◆ Exercise data
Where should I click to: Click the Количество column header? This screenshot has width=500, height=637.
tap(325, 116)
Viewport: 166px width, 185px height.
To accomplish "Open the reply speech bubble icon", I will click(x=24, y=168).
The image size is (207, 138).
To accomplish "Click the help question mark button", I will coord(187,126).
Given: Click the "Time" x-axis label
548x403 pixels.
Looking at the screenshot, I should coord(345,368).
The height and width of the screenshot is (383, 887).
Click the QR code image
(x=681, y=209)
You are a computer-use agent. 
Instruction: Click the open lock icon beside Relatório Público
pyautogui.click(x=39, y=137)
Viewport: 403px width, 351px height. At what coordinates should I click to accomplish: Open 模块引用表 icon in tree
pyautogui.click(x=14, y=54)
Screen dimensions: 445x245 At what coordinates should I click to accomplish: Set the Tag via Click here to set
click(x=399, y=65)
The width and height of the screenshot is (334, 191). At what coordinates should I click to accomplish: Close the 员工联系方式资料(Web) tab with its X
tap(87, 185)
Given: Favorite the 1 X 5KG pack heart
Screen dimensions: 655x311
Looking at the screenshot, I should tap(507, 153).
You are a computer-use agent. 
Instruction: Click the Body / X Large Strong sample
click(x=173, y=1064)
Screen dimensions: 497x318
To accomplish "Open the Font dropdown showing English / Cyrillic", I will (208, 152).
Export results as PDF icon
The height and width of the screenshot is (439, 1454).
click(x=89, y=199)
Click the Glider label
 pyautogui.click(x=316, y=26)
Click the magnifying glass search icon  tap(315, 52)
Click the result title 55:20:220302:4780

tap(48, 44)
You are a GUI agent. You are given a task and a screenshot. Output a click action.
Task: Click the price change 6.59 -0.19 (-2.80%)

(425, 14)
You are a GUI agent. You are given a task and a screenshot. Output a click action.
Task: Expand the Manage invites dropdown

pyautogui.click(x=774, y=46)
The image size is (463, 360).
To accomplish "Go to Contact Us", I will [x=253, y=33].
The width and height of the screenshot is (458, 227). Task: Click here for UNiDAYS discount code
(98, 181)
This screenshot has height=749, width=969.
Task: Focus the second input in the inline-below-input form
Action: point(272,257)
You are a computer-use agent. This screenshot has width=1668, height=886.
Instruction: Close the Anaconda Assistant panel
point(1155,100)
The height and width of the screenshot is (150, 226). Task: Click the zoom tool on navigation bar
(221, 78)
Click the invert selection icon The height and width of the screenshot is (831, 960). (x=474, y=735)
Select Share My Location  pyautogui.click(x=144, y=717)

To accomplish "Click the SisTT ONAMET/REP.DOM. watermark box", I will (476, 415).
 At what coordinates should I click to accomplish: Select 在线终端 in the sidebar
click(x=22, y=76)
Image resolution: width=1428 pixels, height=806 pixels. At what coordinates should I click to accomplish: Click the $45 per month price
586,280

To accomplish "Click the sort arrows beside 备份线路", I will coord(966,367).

◆ Directions
What you return must match the data word for word.

◆ Solution to this problem
Where should I click to: Click the Количество column header? This screenshot has width=500, height=637.
tap(325, 116)
Viewport: 166px width, 185px height.
To accomplish "Open the reply speech bubble icon", I will click(x=24, y=168).
The image size is (207, 138).
To accomplish "Click the help question mark button", I will coord(187,126).
Given: Click the "Time" x-axis label
548x403 pixels.
Looking at the screenshot, I should coord(345,368).
The height and width of the screenshot is (383, 887).
Click the QR code image
(x=681, y=209)
You are a computer-use agent. 
Instruction: Click the open lock icon beside Relatório Público
pyautogui.click(x=39, y=137)
Viewport: 403px width, 351px height. At what coordinates should I click to accomplish: Open 模块引用表 icon in tree
pyautogui.click(x=14, y=54)
Screen dimensions: 445x245 At what coordinates should I click to accomplish: Set the Tag via Click here to set
click(x=399, y=65)
The width and height of the screenshot is (334, 191). At what coordinates should I click to accomplish: Close the 员工联系方式资料(Web) tab with its X
tap(87, 185)
Given: Favorite the 1 X 5KG pack heart
Screen dimensions: 655x311
Looking at the screenshot, I should tap(507, 153).
You are a computer-use agent. 
Instruction: Click the Body / X Large Strong sample
click(x=173, y=1064)
Screen dimensions: 497x318
To accomplish "Open the Font dropdown showing English / Cyrillic", I will (208, 152).
Export results as PDF icon
The height and width of the screenshot is (439, 1454).
click(x=89, y=199)
Click the Glider label
 pyautogui.click(x=316, y=26)
Click the magnifying glass search icon  tap(315, 52)
Click the result title 55:20:220302:4780

tap(48, 44)
You are a GUI agent. You are given a task and a screenshot. Output a click action.
Task: Click the price change 6.59 -0.19 (-2.80%)

(425, 14)
You are a GUI agent. You are given a task and a screenshot. Output a click action.
Task: Expand the Manage invites dropdown

pyautogui.click(x=774, y=46)
The image size is (463, 360).
To accomplish "Go to Contact Us", I will [x=253, y=33].
The width and height of the screenshot is (458, 227). Task: Click here for UNiDAYS discount code
(98, 181)
This screenshot has height=749, width=969.
Task: Focus the second input in the inline-below-input form
Action: point(272,257)
You are a computer-use agent. This screenshot has width=1668, height=886.
Instruction: Close the Anaconda Assistant panel
point(1155,100)
The height and width of the screenshot is (150, 226). Task: Click the zoom tool on navigation bar
(221, 78)
Click the invert selection icon The height and width of the screenshot is (831, 960). (x=474, y=735)
Select Share My Location  pyautogui.click(x=144, y=717)

To accomplish "Click the SisTT ONAMET/REP.DOM. watermark box", I will (476, 415).
 At what coordinates should I click to accomplish: Select 在线终端 in the sidebar
click(x=22, y=76)
Image resolution: width=1428 pixels, height=806 pixels. At what coordinates should I click to accomplish: Click the $45 per month price
586,280

To accomplish "Click the sort arrows beside 备份线路", I will coord(966,367).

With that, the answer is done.